Work instructions: Nothing but the lines from the one containing "Task: Select the ANTI-LIME TREATMENT label" through the last line of the records belongs in the answer, copied exactly and with the pictures left out.

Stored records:

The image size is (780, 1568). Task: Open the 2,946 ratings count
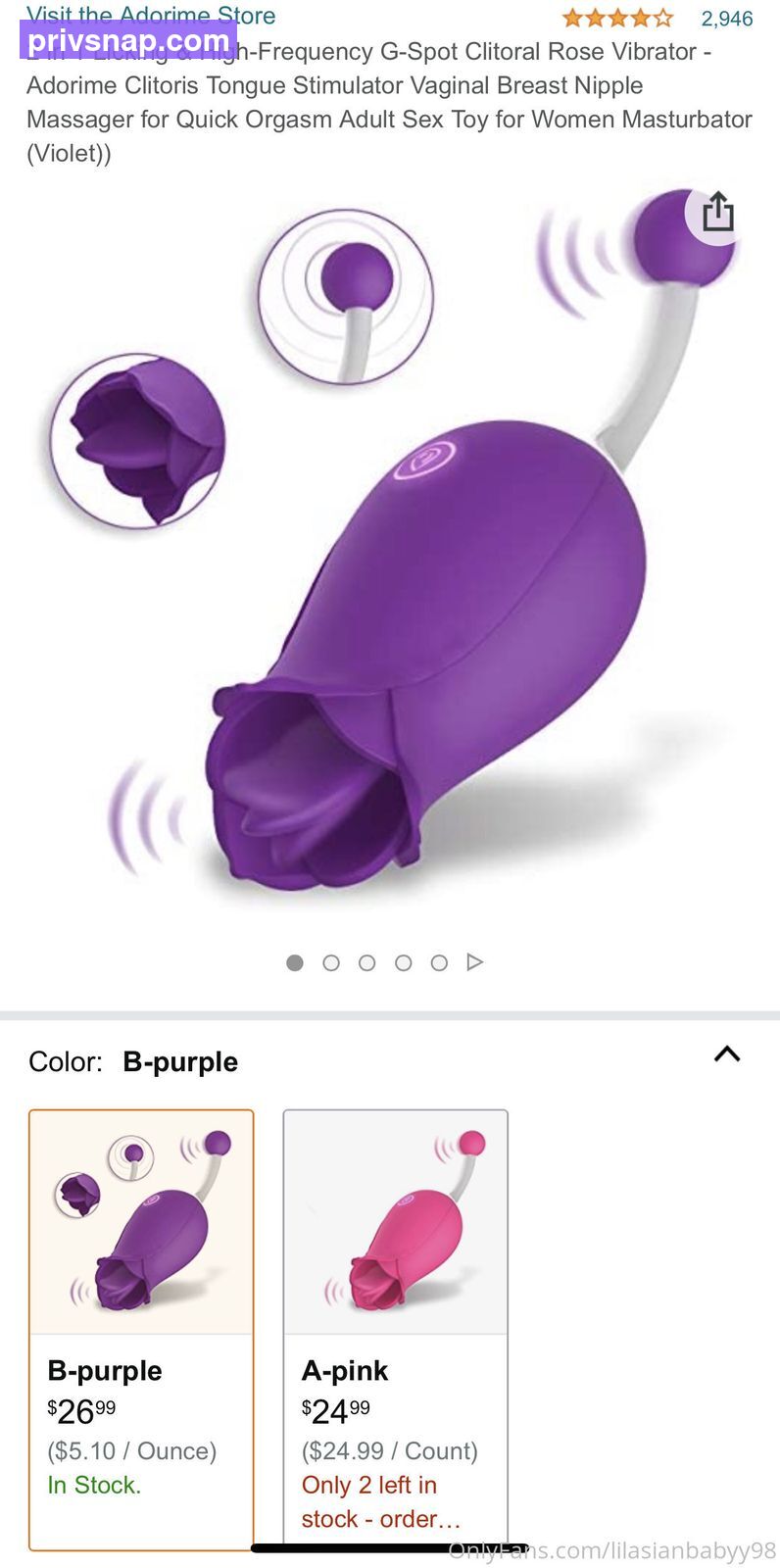tap(727, 19)
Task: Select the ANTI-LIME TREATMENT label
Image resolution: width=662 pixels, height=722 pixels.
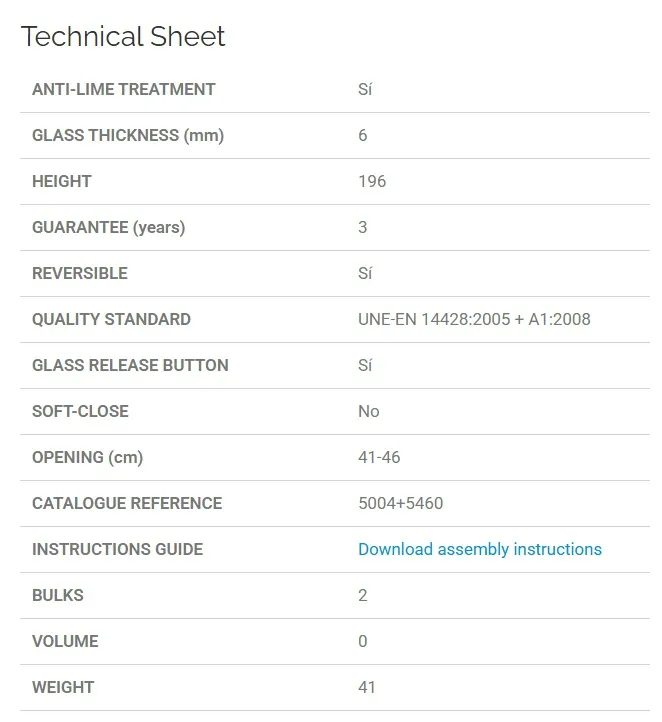Action: [x=123, y=89]
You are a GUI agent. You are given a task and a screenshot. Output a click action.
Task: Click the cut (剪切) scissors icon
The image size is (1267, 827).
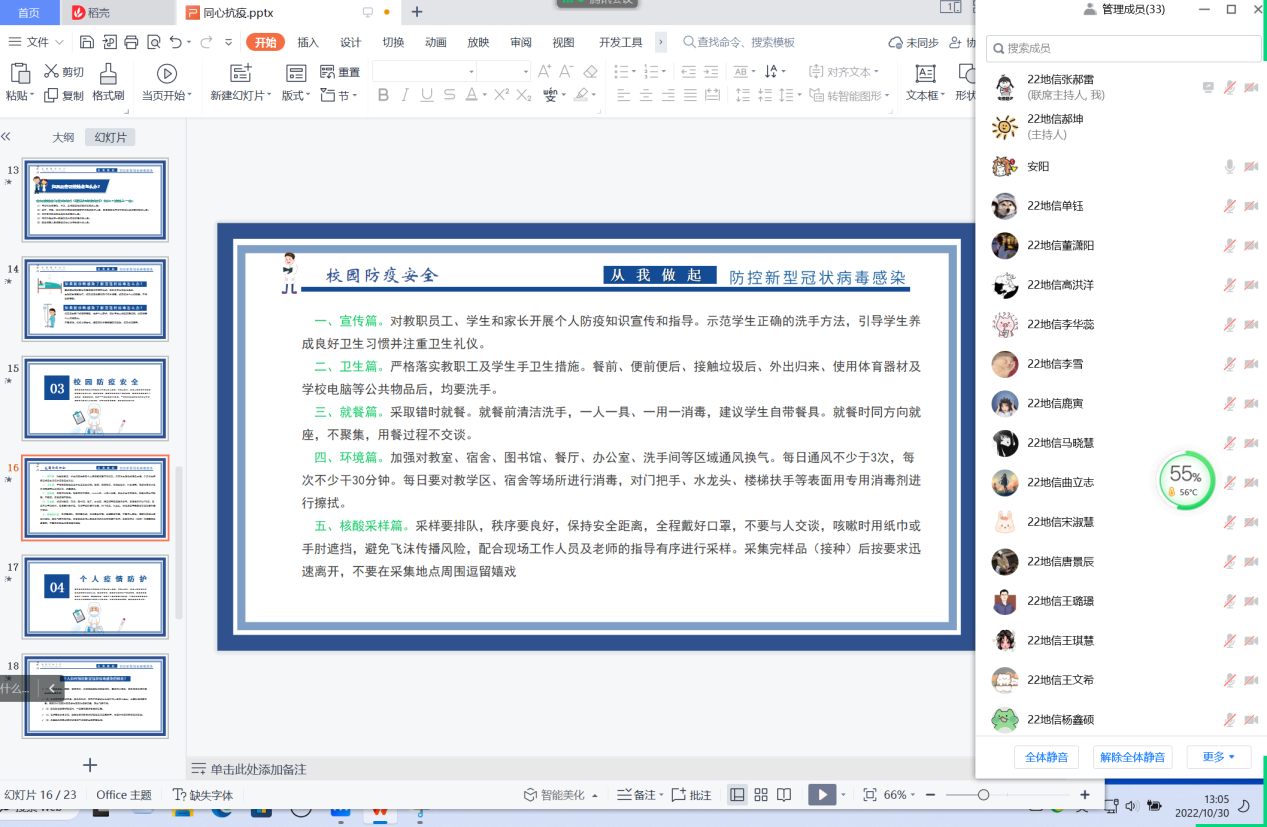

Solution below:
Task: Select the ANTI-LIME TREATMENT label
Image resolution: width=662 pixels, height=722 pixels.
Action: [x=123, y=89]
You are a GUI agent. You are given a task and a screenshot. Output a click action.
Task: Click the cut (剪切) scissors icon
The image size is (1267, 827).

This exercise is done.